Of course, the percentages should be taken with a pinch of salt. The smaller the city, the more the percentage will vary. But even in hard figures, the biggest increase is in Olivet (+ 3,437 inhabitants), ahead of Saint-Jean-de-Braye (+ 2,831), Orléans (+ 2,159)… Only Boigny-sur-Bionne and Saint-Jean-de -la-Ruelle recorded a slight decline. Semoy, for its part, displays astonishing stability, with only one resident less in eleven years!
Radiation tens of kilometers away
The wider Orléans region also benefits from this dynamic. And not just the closest towns, like Cercottes, Chaingy or Vennecy. The demographic attractiveness is felt as far as the Orléans forest or on the banks of the Loire. Note that Beaugency, whose population showed a slight decline, returned to positive (+3.05%).

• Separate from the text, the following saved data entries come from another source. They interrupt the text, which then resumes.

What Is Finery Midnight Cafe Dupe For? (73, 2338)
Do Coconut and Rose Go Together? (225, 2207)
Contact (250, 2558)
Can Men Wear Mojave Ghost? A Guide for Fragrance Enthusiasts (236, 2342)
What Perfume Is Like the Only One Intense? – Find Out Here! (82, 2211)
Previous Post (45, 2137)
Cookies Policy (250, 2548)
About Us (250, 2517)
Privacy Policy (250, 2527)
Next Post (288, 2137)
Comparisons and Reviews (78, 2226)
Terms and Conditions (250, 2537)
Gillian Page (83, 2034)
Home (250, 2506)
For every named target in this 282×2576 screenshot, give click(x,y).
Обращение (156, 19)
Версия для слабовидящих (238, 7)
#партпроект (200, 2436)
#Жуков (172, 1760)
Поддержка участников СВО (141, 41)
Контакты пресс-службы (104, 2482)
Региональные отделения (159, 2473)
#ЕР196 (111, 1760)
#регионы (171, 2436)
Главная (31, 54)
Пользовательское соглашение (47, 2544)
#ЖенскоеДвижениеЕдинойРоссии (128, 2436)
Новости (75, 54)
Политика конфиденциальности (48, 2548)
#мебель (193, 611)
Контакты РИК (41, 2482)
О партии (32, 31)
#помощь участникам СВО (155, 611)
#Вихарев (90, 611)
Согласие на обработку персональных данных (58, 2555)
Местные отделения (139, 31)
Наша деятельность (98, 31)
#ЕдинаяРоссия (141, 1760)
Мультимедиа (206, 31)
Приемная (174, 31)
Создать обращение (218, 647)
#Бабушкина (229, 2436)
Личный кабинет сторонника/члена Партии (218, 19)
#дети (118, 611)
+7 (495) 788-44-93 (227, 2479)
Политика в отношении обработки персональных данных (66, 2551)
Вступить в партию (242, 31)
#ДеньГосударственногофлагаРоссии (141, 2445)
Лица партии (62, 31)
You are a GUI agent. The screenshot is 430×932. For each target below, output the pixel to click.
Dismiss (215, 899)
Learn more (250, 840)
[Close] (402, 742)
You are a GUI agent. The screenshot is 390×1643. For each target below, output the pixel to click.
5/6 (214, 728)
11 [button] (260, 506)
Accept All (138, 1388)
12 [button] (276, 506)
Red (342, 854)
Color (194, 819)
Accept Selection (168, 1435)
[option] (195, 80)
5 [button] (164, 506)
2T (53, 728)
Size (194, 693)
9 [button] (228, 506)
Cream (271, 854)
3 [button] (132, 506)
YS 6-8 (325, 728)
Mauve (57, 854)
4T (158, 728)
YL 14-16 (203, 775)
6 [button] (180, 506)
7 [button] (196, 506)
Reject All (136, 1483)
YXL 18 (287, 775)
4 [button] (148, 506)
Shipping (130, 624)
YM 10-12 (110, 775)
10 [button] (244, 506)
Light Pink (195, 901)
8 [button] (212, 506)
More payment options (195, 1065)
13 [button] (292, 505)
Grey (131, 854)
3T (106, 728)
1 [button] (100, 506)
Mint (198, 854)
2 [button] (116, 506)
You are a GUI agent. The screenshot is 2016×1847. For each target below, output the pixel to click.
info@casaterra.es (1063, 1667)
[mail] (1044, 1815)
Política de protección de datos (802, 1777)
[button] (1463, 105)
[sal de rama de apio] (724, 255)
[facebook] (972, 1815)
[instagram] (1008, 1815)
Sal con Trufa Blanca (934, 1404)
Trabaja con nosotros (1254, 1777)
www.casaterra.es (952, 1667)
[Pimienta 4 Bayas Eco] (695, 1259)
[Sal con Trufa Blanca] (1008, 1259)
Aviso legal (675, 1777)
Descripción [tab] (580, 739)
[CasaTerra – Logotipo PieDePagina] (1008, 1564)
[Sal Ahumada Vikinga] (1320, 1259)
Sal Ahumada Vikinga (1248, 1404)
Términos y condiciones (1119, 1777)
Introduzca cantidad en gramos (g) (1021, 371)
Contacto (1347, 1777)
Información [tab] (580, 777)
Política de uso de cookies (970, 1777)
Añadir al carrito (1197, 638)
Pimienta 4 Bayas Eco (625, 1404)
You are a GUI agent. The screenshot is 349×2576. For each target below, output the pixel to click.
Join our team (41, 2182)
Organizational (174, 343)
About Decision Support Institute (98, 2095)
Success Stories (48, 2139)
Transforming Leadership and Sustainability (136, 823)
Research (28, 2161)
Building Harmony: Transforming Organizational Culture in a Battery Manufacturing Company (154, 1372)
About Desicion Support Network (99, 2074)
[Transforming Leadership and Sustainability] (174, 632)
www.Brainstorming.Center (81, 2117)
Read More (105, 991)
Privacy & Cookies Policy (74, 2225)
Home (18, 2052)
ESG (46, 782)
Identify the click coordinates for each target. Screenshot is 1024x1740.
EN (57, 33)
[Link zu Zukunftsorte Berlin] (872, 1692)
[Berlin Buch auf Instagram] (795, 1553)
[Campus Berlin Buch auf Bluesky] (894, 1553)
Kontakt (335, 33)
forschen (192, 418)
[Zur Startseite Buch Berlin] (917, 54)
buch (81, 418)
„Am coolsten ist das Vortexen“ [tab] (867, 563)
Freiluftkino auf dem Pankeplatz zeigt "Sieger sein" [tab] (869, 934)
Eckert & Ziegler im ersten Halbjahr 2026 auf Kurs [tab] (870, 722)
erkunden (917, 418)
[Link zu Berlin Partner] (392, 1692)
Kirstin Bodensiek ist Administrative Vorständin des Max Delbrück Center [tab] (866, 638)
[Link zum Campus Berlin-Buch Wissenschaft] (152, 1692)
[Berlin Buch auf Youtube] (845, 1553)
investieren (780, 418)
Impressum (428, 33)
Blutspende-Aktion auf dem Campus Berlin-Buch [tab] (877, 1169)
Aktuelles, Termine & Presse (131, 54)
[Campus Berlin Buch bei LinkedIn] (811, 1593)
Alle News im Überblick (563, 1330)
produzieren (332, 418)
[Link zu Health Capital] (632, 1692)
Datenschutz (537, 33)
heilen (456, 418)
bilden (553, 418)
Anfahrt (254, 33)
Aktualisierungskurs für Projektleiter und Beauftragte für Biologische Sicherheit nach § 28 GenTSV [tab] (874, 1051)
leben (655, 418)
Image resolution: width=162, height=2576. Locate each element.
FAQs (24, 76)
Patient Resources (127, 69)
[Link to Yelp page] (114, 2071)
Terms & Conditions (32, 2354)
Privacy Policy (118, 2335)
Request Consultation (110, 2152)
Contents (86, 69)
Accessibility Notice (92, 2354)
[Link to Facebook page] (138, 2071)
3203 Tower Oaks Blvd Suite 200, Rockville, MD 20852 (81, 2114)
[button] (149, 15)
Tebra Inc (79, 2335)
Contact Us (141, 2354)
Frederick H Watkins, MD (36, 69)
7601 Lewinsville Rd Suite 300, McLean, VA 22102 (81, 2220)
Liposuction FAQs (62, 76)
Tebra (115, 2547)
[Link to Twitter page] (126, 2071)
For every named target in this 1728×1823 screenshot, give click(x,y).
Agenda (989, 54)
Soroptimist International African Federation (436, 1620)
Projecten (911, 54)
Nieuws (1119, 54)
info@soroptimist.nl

If the majority of municipalities and the old capitals, up to Patay itself, tend to expand, the trend is reversed in the most remote villages of Beauce and Sologne.
The east is emptying
In the east, the discomfiture of Giennois is confirmed year after year. In terms of gross loss of inhabitants, Gien holds the sad record of Loiret (-1,254!). Briare or Sully-sur-Loire also display negative percentages. Feins-en-Gâtinais is a terrible example, going from 47 to 30 inhabitants in ten years.
A lack of attractiveness which is reversed in Dampierre-en-Burly (thanks to the nuclear power plant?) and going west, along the RD2060 towards Orléans.
A very disparate north
Finally, the north remains very contrasted, between the neglect of the countryside of Beauce and Gâtinais, and the influence of the Paris region, whose less well-off populations, moving away from the prices of Paris, arrive in the Loiret. Amilly gains more than 1,500 inhabitants, Montargis progresses, Châlette-sur-Loing retreats, and the border with Yonne is emptying.
Pithiverais is even more disparate: the main town and Puiseaux are holding together, Le Malesherbois is not, and the surrounding villages are just as heterogeneous.
And in the region?
There are 2.582 million of us in Centre-Val de Loire. And the region has more inhabitants in 2022 than in 2011. But not by much. With an increase of 0.97%, we are just reversing the negative trend observed the previous year, a long-term stagnation.
Loiret is the driving force behind this uncertain growth, even more than Indre-et-Loire. We recorded an increase of 4.17%, compared to 3.81% for the Tours department, and 0.59% for Eure-et-Loir. Right in the “diagonal void”, the other three departments are, conversely, pulling regional demographics downward: -0.70% for Loir-et-Cher; -3.91% for Cher; -5.81% for Indre, the least populous, which has only 216,810 inhabitants.
Loiret is therefore not about to lose its status as the most populous department, with 687,063 inhabitants: 70,000 more than Indre-et-Loire.
But don’t shout cocorico too soon. Because on the city side, Orléans still has a lot to do against its competitor from Tours. Which, with approximately 20,000 more inhabitants, also ensures greater growth (+ 3% compared to 1.89%) over the last eleven years. The Johannine city is not about to catch up with its neighbor! Bourges lost more than 2,000 inhabitants, as did Châteauroux, and Chartres more than 1,000, while Blois recorded slight growth (+700 inhabitants).